Il capitolo del “tradimento” rimane ancora, a cinquant’anni dalla sua cattura, un capitolo seppellito con le spoglie del rivoluzionario. Chi ne fu l’autore? Debray, la Cia, gli stessi campesinos o addirittura, sembra incredibile, Fidel Castro il compagno di lotta contro Fulgencio Batista, l’orrendo capo di una Cuba trasformata in puttane e casinò, cacciato dai leggendari guerriglieri della Sierra Maestra il 26 luglio 1959.
Del governo che ne nacque con le insegne del Partito Comunista il Che fu ministro dell’Industria e dell’Economia: quanto di più lontano da lui, che prima girò il Sudamerica in motocicletta per poi laurearsi in medicina in Argentina, sua terra natale, dove acquistò il nomigliolo, perché, da buon lunfardo, intercalava il suo parlare con la parola
escucheme
, ascoltami, contratta poi in Che. Da quel governo Guevara se ne andò dopo due anni, per diventare un battitore libero, paragonato impropriamente a Leon Trotsky, della “revolucion”.
Prima se ne andò in Africa, dove sperava con ingenuità di far sollevare i dannati della terra in Congo e poi in Angola. Ad Algeri tenne un discorso che molti considerano la sua condanna a morte: vi si raccomandava, ai paesi del continente, di lottare “contro l’imperialismo” sovietico. All’Avana Castro reagì pubblicando una lettera dove Guevara rinunciava a ogni carica e alla cittadinanza cubana. Dall’altro lato dell’Atlantico il Che si infuriò e, secondo il racconto di un suo fedelissimo, prese a calci la radio urlando: «Ecco dove porta il culto della personalità!». Ma il Cremlino, grande sostenitore dell’Isola caraibica, che riforniva di tutto e che si era spinto sull’orlo della guerra nucleare per la famosa installazione di missili sovietici a Cuba contrastata duramente da Kennedy, non amava sentirsi accusare di “imperialismo” né correre appresso a una scheggia impazzita capace di colpire chissà dove e quando.
Kruscev chiese a Castro la testa del Che. E lui, quando egli tornò a Cuba dall’Africa gli propose di andare a fare danno in America Latina, più specificamente in Bolivia. Il
lìder maximo
seguiva personalmente i preparativi della spedizione, garantendo il sostegno del partito comunista boliviano e degli agenti segreti dell’Avana dislocati laggiù, nonché la formazione di nuove colonne. Quando Fidel appariva al campo il Che, forse presago del destino che lo aspettava, si teneva in disparte. Sbarcando coi suoi uomini nel nord della Bolivia e arrampicandosi sulla montagna, la spedizione non trovò mai gli aiuti promessi da Castro. Inutilmente cercarono di contattarlo per radio, ma l’Avana non rispondeva.
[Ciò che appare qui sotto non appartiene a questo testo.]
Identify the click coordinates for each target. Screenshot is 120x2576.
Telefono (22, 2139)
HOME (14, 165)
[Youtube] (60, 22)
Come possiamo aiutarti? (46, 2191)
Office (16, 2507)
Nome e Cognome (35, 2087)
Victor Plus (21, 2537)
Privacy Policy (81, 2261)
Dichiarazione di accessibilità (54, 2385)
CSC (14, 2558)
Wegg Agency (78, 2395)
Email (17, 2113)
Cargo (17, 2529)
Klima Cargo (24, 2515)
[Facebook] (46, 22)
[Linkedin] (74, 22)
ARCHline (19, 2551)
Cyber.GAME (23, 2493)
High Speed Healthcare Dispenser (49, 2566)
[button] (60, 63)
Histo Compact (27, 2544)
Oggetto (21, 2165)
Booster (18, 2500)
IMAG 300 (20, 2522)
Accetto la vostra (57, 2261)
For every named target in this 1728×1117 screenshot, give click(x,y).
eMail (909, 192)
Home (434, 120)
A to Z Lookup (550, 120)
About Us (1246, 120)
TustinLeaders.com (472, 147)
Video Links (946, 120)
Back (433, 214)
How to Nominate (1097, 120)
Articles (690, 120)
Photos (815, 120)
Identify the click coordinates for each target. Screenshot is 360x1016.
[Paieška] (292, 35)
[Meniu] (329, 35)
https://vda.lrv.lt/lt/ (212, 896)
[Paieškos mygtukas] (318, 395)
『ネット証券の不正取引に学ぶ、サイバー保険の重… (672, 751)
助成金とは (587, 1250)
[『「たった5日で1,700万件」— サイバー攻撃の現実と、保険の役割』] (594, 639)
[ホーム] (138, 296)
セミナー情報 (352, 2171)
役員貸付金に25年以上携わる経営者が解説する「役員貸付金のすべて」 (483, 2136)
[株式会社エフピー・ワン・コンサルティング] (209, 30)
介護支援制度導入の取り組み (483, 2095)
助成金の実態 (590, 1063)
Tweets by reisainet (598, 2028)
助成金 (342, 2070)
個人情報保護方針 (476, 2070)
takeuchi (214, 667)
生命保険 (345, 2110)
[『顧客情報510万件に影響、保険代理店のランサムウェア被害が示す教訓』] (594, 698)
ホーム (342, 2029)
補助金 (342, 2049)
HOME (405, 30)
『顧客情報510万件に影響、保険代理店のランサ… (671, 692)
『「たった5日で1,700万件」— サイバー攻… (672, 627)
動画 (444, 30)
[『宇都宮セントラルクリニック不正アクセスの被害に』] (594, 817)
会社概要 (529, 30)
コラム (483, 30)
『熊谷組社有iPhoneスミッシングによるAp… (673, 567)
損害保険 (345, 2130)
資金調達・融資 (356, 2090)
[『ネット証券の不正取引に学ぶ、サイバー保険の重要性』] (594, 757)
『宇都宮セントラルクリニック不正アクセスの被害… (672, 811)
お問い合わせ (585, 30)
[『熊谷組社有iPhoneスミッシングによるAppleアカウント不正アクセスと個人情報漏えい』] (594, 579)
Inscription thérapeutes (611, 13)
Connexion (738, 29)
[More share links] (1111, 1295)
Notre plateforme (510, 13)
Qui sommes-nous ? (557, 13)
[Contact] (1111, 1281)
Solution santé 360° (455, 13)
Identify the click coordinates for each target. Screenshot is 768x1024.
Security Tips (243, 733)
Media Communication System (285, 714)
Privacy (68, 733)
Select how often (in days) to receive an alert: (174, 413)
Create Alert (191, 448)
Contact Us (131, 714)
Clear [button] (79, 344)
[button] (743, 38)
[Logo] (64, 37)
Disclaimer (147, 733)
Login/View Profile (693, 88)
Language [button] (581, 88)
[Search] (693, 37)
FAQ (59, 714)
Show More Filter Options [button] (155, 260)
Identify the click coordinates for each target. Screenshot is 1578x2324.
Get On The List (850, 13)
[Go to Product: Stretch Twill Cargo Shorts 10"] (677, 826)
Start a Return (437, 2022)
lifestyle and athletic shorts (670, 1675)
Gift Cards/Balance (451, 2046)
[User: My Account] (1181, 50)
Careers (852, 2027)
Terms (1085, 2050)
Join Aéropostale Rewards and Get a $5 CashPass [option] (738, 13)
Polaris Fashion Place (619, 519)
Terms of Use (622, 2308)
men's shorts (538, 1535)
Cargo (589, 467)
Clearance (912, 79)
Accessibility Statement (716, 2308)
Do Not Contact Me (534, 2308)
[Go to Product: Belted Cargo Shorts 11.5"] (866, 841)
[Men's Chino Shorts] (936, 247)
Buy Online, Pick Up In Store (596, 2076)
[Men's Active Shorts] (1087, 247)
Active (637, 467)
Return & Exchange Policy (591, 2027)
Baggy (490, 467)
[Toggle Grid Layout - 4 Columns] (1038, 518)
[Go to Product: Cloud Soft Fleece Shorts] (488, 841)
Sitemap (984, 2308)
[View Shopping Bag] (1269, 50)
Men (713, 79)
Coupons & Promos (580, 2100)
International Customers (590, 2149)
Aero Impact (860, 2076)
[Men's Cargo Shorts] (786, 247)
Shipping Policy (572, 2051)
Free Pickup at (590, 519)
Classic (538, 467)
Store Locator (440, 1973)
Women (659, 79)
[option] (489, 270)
La decisione era quella di liquidare il Che? Così avvenne, ma la verità sulla sua morte forse la sapremo quando Cuba e Mosca si libereranno dal culto della personalità che le accomuna. A meno che Trump non rinfocoli il nazionalismo cubano e le sue leggende, a cominciare da quelle del Che. Una sua gigantografia occupa la parete di un albergo sul lungomare, le sue spoglie travagliate riposano nel mausoleo di Santa Clara: dove “il sol de tu bravura, te llevò hacia la muerte”; come dice la più famosa – e commercialmente redditiva – fra le tante ballate che esaltano il suo inutile sacrificio.